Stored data
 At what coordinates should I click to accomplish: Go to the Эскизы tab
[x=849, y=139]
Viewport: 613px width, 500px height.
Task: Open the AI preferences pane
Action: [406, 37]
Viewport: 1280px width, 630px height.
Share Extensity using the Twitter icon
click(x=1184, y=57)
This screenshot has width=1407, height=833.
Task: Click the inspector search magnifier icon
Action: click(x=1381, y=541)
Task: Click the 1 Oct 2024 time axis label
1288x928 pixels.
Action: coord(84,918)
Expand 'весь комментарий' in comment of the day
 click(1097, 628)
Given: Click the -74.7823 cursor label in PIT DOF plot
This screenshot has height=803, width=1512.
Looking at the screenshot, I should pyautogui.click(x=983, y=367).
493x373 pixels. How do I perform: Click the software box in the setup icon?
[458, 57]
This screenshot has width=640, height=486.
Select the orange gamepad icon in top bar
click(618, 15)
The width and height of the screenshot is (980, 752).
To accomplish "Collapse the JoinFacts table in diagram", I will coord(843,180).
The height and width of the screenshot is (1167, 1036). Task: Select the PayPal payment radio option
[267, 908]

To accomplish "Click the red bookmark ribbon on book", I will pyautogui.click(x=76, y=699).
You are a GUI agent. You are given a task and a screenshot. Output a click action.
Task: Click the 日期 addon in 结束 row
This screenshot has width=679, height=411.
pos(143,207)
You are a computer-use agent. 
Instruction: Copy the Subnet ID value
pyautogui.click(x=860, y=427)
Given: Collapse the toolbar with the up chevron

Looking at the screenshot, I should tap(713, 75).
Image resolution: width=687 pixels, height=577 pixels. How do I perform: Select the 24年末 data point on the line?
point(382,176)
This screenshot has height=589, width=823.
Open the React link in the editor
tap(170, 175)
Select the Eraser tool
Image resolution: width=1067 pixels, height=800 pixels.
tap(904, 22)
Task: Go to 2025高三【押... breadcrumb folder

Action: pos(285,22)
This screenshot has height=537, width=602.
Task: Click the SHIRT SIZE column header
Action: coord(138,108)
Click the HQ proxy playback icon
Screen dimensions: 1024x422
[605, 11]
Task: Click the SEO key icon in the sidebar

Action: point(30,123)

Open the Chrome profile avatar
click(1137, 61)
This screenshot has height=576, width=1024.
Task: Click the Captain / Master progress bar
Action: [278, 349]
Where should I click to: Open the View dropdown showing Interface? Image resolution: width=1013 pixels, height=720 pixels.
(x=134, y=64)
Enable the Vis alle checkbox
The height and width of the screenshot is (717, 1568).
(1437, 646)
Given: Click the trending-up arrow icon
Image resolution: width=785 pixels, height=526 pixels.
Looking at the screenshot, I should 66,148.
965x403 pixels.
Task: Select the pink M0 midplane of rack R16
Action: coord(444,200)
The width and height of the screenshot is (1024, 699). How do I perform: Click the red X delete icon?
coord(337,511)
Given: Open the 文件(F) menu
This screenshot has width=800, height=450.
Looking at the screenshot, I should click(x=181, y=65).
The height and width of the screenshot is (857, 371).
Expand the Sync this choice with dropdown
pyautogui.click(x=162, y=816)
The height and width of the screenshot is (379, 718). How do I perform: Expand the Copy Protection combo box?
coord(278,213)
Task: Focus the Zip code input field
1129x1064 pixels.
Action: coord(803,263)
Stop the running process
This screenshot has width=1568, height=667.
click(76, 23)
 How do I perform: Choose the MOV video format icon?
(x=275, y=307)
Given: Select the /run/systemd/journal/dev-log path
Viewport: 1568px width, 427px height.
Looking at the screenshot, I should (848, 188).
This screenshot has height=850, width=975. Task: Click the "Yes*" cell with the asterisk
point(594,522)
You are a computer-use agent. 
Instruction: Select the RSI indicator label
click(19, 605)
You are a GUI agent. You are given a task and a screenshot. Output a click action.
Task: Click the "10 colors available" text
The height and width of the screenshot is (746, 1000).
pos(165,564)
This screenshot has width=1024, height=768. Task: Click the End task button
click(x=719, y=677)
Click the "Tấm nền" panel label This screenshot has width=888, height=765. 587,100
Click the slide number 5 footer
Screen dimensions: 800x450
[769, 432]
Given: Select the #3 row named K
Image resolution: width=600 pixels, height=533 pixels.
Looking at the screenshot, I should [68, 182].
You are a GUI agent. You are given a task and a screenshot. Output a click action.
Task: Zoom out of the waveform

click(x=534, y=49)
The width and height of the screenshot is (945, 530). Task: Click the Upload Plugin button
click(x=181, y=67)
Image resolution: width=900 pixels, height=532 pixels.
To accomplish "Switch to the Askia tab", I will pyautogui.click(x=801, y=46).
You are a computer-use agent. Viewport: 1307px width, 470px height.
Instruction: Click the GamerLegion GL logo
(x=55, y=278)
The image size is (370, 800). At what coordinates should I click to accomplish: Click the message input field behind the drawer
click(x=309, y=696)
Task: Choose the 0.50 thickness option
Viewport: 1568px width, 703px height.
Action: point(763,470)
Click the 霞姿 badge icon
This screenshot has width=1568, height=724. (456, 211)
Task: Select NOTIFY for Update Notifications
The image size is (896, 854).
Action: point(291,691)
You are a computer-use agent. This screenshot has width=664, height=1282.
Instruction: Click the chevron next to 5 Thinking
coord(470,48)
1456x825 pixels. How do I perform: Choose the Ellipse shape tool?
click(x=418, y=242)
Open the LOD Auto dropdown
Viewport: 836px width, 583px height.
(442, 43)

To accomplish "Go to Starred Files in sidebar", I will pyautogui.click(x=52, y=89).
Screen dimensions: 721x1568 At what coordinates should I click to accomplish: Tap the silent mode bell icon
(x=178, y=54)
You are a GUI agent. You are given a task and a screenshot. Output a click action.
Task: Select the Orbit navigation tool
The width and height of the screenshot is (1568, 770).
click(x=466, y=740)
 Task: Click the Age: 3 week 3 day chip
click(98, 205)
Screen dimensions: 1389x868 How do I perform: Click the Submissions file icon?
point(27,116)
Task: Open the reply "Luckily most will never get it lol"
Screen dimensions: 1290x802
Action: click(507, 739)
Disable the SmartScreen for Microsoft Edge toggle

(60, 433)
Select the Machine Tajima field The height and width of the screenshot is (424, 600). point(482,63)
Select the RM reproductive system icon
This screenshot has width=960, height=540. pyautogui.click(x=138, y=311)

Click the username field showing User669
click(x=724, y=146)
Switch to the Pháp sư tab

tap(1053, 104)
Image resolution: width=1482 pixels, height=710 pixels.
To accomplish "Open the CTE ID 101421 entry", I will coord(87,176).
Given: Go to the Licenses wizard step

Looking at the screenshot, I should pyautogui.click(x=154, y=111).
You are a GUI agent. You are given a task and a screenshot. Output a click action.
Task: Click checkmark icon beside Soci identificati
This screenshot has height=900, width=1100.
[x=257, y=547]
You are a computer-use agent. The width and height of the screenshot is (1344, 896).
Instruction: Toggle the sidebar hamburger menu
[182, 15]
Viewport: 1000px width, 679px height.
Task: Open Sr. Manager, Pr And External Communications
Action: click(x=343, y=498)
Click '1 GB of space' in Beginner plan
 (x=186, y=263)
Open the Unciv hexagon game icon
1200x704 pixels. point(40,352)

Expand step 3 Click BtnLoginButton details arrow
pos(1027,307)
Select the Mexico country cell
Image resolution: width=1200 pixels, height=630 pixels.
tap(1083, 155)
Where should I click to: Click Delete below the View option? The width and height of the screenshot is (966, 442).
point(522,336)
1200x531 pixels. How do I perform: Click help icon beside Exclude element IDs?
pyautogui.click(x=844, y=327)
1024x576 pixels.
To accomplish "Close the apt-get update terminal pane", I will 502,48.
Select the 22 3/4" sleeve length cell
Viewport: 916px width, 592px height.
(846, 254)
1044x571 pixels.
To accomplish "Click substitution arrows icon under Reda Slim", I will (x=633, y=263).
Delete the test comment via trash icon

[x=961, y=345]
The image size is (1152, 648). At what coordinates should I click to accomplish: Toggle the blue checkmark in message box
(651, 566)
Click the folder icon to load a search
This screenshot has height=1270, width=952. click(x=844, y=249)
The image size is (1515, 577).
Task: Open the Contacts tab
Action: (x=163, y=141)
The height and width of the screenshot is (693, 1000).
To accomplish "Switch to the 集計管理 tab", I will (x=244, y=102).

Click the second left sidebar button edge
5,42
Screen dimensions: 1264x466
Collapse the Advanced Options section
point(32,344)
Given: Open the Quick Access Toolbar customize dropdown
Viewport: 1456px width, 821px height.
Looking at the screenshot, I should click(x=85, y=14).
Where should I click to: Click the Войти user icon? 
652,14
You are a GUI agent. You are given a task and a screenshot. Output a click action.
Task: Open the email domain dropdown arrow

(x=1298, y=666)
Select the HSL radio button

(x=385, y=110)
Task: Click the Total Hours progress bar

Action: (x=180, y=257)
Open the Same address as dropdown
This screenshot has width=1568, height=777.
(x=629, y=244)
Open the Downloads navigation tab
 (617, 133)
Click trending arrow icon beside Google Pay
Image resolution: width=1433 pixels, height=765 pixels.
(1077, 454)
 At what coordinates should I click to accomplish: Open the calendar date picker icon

What needs to be done
Return each line among the entries that holds the word "computer".

Written solution
You are a computer-use agent. 
You are a computer-use agent. 
You are a computer-use agent. Viewport: 1307px width, 470px height.
You are a computer-use agent. This screenshot has width=664, height=1282.
You are a computer-use agent. The width and height of the screenshot is (1344, 896).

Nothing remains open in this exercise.